Nazal must enter Parasitis’ body through its mouth, navigate the dangers of the digestive tract, and destroy the core in order to save everything that he cares about. The six stages each represent an area of the body to be traversed, including the mouth, the throat, the stomach, the intestines, and finally the colon, from which Nazal must make his escape. Stages alternate between scrolling horizontally and vertically; against convention, vertical-scroll stages start from the top and constantly pan down, reversing the traditional standard while providing an unexpectedly welcome twist on an otherwise standard genre convention.
Abadox is an extremely challenging game, often forcing Nazal into claustrophobic chambers brimming with enemies and incoming fire.
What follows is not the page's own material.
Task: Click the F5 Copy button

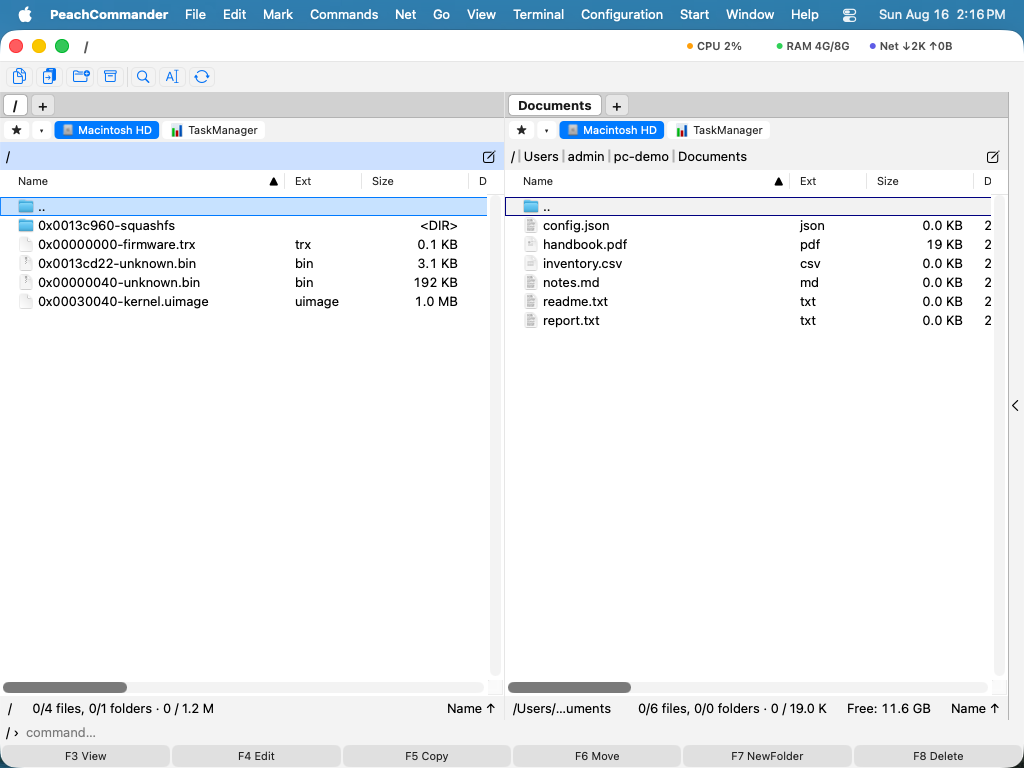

Nazal himself is a large character sprite, and many corridors are just wide enough to permit him passage; expert handling is required in many such situations, as colliding with a wall will result in instant death, and will send Nazal back to the last checkpoint. Like the Gradius series, power-ups are collected to increase the chances of survival, and are absolutely necessary as the starting configuration is wholly insufficient for the majority of the challenges posed. Powers include speed increases, weapon power-ups, missiles, and shields; one hit by any enemy is fatal, however, and all of the accumulated upgrades are lost upon dying, putting the player at a serious disadvantage.
The graphics are impressive – most of the neon colored backgrounds pulse and squirm as one would expect of organs, and the enemy design is disturbingly grotesque and creative. While the game is often accused of mimicking Life Force (and this is true, to a certain degree), it pushes the boundaries much further in terms of graphic content. A zombie dog (with some rotted flesh still intact) flies at the player in defense of the first interior area’s entrance, a writhing tongue lines the floor of one area, and another stage concludes with a battle against an eyeball staring out from behind a large line of teeth (as an ovipositor lodged in a man’s throat provides support fire). From stage three onward there is a constant overabundance of enemies and bullets on-screen at once. Besides requiring finely honed twitch-instincts, the consequences of such an active playing field are two-fold: the game often slows down, making avoiding bullets a significantly more manageable task; sprites also begin to exhibit a serious amount of flicker when too much is happening at once, and though rarely problematic, can occasionally result in Nazal being struck with a bullet that was obscured from view.
The music is excellent, being composed by Konami veteran Kyouhei Sada, responsible for the Contra, Blades of Steel and The Adventures of Bayou Billy soundtracks. In his first project for Natsume, Sada ably complements the perverse nature of the visual presentation with tracks that amplify the sense of tension with a heavy concentration on bass and irregular drum rhythms, all topped by catchy synth leads that are comparable in quality to those of his other works.
For those with a lot of patience, Abadox presents a fair challenge, but the difficulty level will quickly become an obstacle to all but the most persistent and dedicated of players. Incredibly fun and extremely unique, Abadox – The Deadly Inner War is an easy recommendation for those looking for to play an NES title that makes no compromises to its excellent gameplay core as it delivers its own unique brand of fantastically realized visceral flair.
|Abadox – The Deadly Inner War
Milton Bradley, 3/1990
|地獄のインナーウォーズ アバドックス (Jigoku no Innaa Woozu Abadokkusu)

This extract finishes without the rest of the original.